Tasks and exercises
• A. Answer these questions about the forum thread on curing bacon with Prague powder #1:
(i) What had aneura used for years to make bacon before running out?
(ii) How much Prague powder did aneura use, and for how many pounds?
(iii) What size Ziploc bags does sawhorseray put the bellies in while curing?
• B. Reproduce the part of the forum thread on curing bacon with Prague powder #1 starting with "Been making bacon for years" and going on through "of belly correctly?".
• C. Resume the forum thread on curing bacon with Prague powder #1 from the point where it stops.

Passage provided
──────────────────────────────

# Quick help?  First time bacon with Prague powder #1



## aneura (Jan 9, 2021)

Hello,

Been making bacon for years using TQ, but ran out during the last batch so i decided to try some Prague powder I'd bought but not tried yet... welp, after curing, the ones with the Prague powder have a green-is color...  so 2 question:

1. Shall I toss them?
2. With such a small ratio of Prague powder, how do you get it to cover the entire piece of belly correctly?

thanks!


----------



## thirdeye (Jan 9, 2021)

I can't really see the 'green' you mentioned, why don't you post your recipe so we can check out the percentages of ingredients you used. 

Prague powder #1 is mixed into salt and sugar (and sometimes other seasonings like pepper or garlic powder) and the ingredients mixed very well so the Cure #1 is blended very well.   I divide my mixture in half.... one half goes on the fat side + all 4 edges.  The other half goes on the meat side.


----------



## aneura (Jan 9, 2021)

well, i guess I f*cked that up, lol... I only used the Prague powder (1 teaspoon for 5 pounds)


----------



## sawhorseray (Jan 9, 2021)

I've been making bacon for around 20 years now Eric and I've always mixed the Cure #1, salt, and sugar into a slurry with maple syrup and or honey to rub into the belly. It covers adequately, prived some flavor, and when the belly is placed in 2-gallon Ziploc bags in the fridge I massage them once or twice a day while curing. I can see the green tint, I'm sorry, I have no idea what that's about. As 

 thirdeye
 recommended, post up your cure recipe. RAY


----------



## aneura (Jan 9, 2021)

──────────────────────────────

Excerpted data
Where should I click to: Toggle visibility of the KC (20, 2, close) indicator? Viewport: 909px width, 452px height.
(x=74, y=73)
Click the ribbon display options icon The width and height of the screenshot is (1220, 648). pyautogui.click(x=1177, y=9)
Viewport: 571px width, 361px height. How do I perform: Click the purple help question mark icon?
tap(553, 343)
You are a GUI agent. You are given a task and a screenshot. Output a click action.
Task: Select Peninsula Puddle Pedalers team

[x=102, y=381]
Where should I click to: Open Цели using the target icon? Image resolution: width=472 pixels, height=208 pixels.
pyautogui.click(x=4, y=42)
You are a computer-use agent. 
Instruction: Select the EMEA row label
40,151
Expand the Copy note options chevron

──────────────────────────────

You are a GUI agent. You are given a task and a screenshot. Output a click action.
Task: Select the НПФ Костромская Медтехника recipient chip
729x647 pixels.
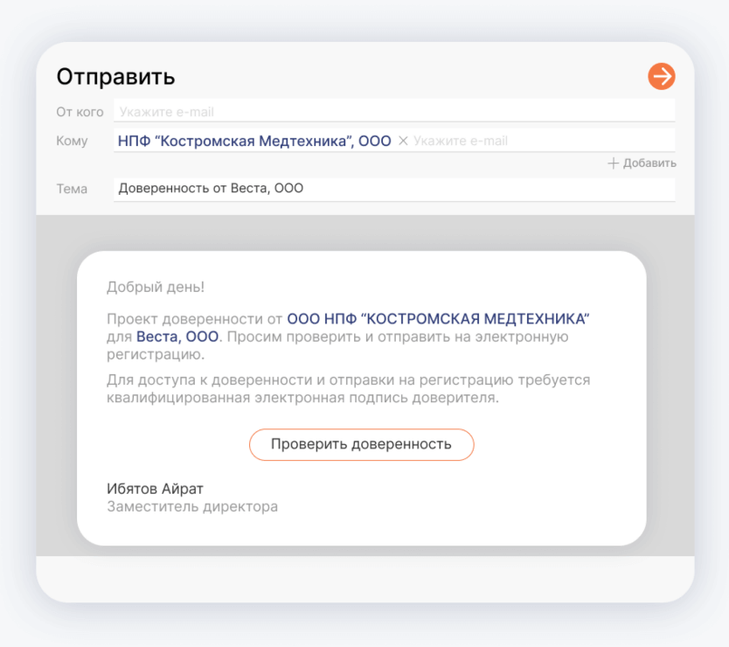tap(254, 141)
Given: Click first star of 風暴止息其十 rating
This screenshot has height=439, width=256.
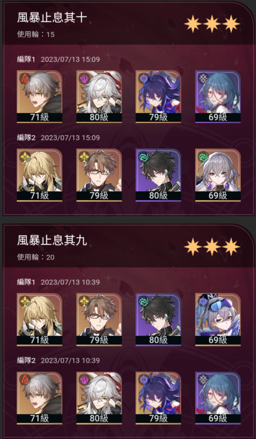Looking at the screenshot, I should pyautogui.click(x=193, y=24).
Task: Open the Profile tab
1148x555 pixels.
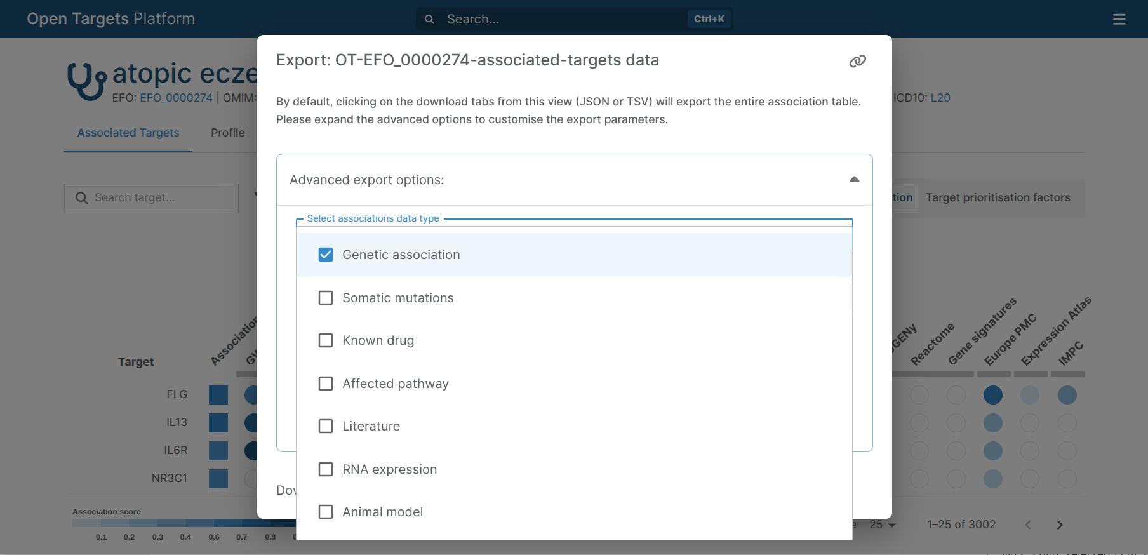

──────────────────────────────

Responses per task
• A.
(i) TQ
(ii) 1 teaspoon for 5 pounds
(iii) 2-gallon bags

• B.
Been making bacon for years using TQ, but ran out during the last batch so i decided to try some Prague powder I'd bought but not tried yet... welp, after curing, the ones with the Prague powder have a green-is color...  so 2 question:

1. Shall I toss them?
2. With such a small ratio of Prague powder, how do you get it to cover the entire piece of belly correctly?

• C.
sawhorseray said:


> I've been making bacon for around 20 years now Eric and I've always mixed the Cure #1, salt, and sugar into a slurry with maple syrup and or honey to rub into the belly. It covers adequately, prived some flavor, and when the belly is placed in 2-gallon Ziploc bags in the fridge I massage them once or twice a day while curing. I can see the green tint, I'm sorry, I have no idea what that's about. As
> 
> thirdeye
> recommended, post up your cure recipe. RAY



Thanks for the quick reply, I screwed up the cure... oh well, no I know!  Thanks for the suggestion of the slurry, I'd like to get away from the TQ


----------



## sawhorseray (Jan 9, 2021)

aneura said:


> well, i guess I f*cked that up, lol... I only used the Prague powder (1 teaspoon for 5 pounds)



Check out this site for bacon curing Eric, it'll give you what you need to find out.

Bacon Cure Calculator - Local Food Heroes


----------



## aneura (Jan 9, 2021)

sawhorseray said:


> Check out this site for bacon curing Eric, it'll give you what you need to find out.
> 
> Bacon Cure Calculator - Local Food Heroes


thank you!  As i said, it was a last minute ordeal, i'm normally a thorough researcher.  Quick question, does the sugar give it any sweetness?   I'm not a fan of sweet bacon.


----------



## sawhorseray (Jan 9, 2021)

aneura said:


> thank you!  As i said, it was a last minute ordeal, i'm normally a thorough researcher.  Quick question, does the sugar give it any sweetness?   I'm not a fan of sweet bacon.



Not really Eric, it's more for the curing process. I do like the sweet flavor which is why I always use the pure maple syrup. It's not a over-powering sweet flavor tho it does help get the cure distributed evenly. Now that you've stated you used only the Cure #1 it's most likely concentrated in the area that has turned green. RAY


----------



## thirdeye (Jan 9, 2021)

aneura said:


> well, i guess I f*cked that up, lol... I only used the Prague powder (1 teaspoon for 5 pounds)



I was afraid this would be your reply.  So, we can assume your bacon was 5# right?  Here is the deal, sodium nitrite is a salt and it has a consistent diffusion rate into the belly.  Here is what happens with the additional salt and sugar you did not use:  1. the additional salt (sodium chloride) also diffuses into the meat and brings a little more salty flavor to the party.  2. the sugar helps to offset the saltiness, but it does not diffuse as easily as the salts so some remains on the surface.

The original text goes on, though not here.